* begin PASSAGE SHOWN *
3.2 XGSP A/V Application Session
Management
XGSP application session management has two tasks:
control the XGSP session over all the media servers and
help application endpoints to join and leave the session.
The A/V endpoints of top XGSP users should directly
attach to the XGSP A/V Channel Service (called top A/V
application session). And the endpoints of the local XGSP
users should connect with the local media servers (called
local A/V application session). XGSP defines the methods
of create/activate/terminate to manage XGSP A/V
application sessions. XGSP system will create a XGSP
A/V session when a user schedules a XGSP session and
defines the profile of the A/V session. The profile
specifies the audio/video codec and the list of “rooms”
from the communities involved in the session.
When the XGSP session is activated, the XGSP
session server will link all the “rooms” in the session
together by connecting multipoint A/V channels from
different communities to the XGSP A/V Media Channel
Service. For H.323 and SIP communities, they connect
with the XGSP A/V channel Service by dialing in the
H.323 and SIP gateway. Since a MBONE community like
AG, has no signaling procedure, the XGSP servers will
launch an AG agent that joins in the multicast A/V groups
and forwards the packets between the top XGSP session
and the AG multicast groups.
* end PASSAGE SHOWN *
* begin PROVIDED INFORMATION *
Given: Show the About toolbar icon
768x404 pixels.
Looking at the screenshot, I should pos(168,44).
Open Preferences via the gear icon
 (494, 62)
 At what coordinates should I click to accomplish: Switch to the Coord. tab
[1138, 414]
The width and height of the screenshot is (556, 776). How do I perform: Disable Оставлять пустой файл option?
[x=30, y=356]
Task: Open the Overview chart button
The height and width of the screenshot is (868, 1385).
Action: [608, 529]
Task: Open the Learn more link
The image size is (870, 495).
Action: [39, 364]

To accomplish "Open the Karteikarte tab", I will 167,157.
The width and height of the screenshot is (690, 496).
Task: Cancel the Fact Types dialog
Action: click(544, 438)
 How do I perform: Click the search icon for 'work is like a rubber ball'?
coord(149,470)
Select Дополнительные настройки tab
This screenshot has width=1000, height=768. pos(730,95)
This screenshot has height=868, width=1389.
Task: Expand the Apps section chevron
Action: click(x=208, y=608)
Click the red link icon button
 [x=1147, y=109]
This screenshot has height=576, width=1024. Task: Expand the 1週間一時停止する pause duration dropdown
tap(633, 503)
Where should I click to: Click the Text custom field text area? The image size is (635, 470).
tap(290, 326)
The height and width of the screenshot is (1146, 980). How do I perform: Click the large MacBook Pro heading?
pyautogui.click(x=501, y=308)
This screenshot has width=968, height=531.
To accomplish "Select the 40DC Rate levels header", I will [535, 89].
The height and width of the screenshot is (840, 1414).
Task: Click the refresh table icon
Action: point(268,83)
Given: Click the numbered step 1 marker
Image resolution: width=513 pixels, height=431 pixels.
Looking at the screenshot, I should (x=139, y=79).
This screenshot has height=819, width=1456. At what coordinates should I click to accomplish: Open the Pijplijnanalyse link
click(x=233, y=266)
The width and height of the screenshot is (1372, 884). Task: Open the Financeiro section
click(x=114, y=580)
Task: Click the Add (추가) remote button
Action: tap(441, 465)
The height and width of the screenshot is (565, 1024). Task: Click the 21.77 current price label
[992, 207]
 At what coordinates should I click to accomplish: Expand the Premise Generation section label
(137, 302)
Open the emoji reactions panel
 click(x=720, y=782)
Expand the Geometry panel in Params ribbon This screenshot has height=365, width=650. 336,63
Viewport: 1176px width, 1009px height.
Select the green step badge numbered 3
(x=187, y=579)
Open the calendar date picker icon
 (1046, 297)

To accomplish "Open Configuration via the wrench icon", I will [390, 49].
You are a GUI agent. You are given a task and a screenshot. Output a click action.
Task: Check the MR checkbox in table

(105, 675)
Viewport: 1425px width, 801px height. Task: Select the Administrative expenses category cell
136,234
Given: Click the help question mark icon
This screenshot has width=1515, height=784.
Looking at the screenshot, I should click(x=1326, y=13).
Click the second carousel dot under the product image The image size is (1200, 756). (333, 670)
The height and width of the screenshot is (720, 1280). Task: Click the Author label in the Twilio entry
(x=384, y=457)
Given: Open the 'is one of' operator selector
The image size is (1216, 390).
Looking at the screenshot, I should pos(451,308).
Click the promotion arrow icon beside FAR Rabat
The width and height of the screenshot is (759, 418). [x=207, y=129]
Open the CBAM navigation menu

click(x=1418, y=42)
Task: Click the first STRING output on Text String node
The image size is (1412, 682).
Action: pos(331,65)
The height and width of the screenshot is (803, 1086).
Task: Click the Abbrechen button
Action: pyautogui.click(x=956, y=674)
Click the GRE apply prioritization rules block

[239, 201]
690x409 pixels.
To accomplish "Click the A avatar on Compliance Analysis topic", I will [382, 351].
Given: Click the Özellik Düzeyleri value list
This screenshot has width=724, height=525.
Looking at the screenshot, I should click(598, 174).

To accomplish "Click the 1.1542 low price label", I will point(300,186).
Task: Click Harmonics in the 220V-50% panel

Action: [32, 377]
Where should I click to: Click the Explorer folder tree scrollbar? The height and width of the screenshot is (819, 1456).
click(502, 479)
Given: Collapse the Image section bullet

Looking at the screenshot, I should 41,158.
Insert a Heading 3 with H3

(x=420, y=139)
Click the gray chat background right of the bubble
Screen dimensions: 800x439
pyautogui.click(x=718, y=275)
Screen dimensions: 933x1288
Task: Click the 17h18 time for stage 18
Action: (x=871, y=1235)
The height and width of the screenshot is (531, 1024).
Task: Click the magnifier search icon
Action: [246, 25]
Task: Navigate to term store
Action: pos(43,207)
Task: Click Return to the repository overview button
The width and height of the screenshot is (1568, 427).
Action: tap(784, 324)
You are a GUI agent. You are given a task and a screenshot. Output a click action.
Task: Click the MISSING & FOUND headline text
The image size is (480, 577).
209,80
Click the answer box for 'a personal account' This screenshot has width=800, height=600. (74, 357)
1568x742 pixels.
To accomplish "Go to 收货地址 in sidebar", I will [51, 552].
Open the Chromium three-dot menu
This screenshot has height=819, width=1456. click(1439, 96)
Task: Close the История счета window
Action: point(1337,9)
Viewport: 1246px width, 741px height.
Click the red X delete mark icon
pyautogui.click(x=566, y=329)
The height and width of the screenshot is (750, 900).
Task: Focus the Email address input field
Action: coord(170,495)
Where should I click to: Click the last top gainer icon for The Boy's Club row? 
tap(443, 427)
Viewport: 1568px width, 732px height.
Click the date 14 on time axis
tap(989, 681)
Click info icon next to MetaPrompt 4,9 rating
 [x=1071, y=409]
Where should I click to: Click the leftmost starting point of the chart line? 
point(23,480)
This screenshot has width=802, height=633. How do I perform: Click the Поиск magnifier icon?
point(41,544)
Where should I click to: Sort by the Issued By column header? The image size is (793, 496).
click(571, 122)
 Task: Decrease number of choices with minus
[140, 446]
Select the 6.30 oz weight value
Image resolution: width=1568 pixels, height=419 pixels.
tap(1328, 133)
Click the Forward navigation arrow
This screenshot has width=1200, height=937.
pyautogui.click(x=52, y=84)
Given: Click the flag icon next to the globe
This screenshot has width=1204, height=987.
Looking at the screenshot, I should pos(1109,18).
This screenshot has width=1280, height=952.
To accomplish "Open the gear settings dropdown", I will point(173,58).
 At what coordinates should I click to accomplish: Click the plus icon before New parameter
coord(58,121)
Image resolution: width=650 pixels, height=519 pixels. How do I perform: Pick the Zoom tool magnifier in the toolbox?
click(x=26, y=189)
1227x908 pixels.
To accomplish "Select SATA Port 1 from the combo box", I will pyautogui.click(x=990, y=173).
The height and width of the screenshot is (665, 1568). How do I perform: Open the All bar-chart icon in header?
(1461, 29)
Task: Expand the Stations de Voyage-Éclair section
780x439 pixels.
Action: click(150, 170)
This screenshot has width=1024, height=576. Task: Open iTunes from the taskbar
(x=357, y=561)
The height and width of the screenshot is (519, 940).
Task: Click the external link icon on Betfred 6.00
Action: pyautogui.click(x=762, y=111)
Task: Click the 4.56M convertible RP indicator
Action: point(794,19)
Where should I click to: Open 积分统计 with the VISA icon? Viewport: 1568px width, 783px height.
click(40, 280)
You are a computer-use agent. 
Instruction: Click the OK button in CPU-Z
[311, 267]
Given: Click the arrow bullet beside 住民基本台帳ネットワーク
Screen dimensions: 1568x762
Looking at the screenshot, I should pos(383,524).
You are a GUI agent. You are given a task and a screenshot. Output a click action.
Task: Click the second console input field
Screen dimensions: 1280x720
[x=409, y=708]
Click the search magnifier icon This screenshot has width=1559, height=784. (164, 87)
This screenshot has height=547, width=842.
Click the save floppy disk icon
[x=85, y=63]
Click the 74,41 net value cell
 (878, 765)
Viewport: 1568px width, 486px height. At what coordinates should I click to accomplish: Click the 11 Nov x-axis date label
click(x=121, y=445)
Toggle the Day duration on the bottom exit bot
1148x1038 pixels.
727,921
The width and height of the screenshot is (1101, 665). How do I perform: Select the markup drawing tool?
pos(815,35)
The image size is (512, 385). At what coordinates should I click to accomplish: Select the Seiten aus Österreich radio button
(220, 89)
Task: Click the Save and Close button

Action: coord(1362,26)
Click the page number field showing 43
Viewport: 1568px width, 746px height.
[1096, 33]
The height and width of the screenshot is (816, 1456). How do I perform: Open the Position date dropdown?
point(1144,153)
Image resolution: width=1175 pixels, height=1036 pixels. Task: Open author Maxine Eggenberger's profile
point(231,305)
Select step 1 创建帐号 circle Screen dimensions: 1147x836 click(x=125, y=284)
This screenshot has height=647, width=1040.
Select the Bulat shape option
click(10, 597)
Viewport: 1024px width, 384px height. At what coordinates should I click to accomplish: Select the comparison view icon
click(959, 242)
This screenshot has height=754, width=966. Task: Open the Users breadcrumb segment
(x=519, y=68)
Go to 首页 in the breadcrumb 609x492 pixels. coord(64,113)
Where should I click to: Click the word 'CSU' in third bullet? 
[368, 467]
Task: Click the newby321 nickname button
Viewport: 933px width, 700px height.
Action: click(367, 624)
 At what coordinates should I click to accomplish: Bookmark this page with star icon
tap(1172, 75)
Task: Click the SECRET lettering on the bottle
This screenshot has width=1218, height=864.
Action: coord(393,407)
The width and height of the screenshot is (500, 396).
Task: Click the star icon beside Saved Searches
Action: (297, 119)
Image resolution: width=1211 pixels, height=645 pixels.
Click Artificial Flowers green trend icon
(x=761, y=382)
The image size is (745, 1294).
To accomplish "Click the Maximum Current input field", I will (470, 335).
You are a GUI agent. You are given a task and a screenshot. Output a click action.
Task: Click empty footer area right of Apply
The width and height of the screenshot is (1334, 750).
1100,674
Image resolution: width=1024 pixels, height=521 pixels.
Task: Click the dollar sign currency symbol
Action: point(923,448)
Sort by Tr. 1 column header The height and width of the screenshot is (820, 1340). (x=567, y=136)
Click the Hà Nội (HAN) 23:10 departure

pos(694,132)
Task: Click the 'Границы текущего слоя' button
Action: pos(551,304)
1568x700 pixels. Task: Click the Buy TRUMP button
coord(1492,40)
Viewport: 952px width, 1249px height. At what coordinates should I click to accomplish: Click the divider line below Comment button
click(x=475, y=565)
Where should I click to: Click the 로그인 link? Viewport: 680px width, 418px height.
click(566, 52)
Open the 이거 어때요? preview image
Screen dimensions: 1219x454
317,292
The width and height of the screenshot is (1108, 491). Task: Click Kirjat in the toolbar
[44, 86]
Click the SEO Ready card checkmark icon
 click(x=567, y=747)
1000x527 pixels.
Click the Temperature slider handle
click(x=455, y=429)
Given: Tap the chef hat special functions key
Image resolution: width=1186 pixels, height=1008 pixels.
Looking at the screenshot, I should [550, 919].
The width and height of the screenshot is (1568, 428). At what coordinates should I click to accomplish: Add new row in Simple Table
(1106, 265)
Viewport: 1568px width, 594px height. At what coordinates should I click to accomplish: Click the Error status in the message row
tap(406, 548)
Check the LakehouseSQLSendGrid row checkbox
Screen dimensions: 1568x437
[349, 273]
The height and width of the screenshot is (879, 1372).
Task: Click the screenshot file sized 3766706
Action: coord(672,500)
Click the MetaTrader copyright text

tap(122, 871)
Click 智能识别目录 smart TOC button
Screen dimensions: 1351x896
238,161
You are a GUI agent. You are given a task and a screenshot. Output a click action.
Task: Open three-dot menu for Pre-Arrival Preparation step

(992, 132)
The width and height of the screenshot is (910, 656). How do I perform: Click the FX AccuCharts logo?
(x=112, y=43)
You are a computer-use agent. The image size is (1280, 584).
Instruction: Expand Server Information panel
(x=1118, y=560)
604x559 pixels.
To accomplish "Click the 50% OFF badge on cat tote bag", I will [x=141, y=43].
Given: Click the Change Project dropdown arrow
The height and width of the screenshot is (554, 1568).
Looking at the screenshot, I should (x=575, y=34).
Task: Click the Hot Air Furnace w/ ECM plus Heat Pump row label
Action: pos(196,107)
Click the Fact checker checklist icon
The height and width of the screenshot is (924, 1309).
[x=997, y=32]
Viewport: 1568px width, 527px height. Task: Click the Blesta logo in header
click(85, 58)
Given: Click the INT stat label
* end PROVIDED INFORMATION *
**TASK REQUIREMENTS**.
Answer these questions from the passage on XGSP A/V application session management:
(a) What two tasks does XGSP application session management have?
(b) What does the profile of an XGSP A/V session specify?
(c) How do H.323 and SIP communities connect with the XGSP A/V channel Service?

**TASK ANSWER**.
(a) It controls the XGSP session over all the media servers and helps application endpoints join and leave the session.
(b) It specifies the audio/video codec and the list of "rooms" from the communities involved in the session.
(c) They dial in the H.323 and SIP gateway.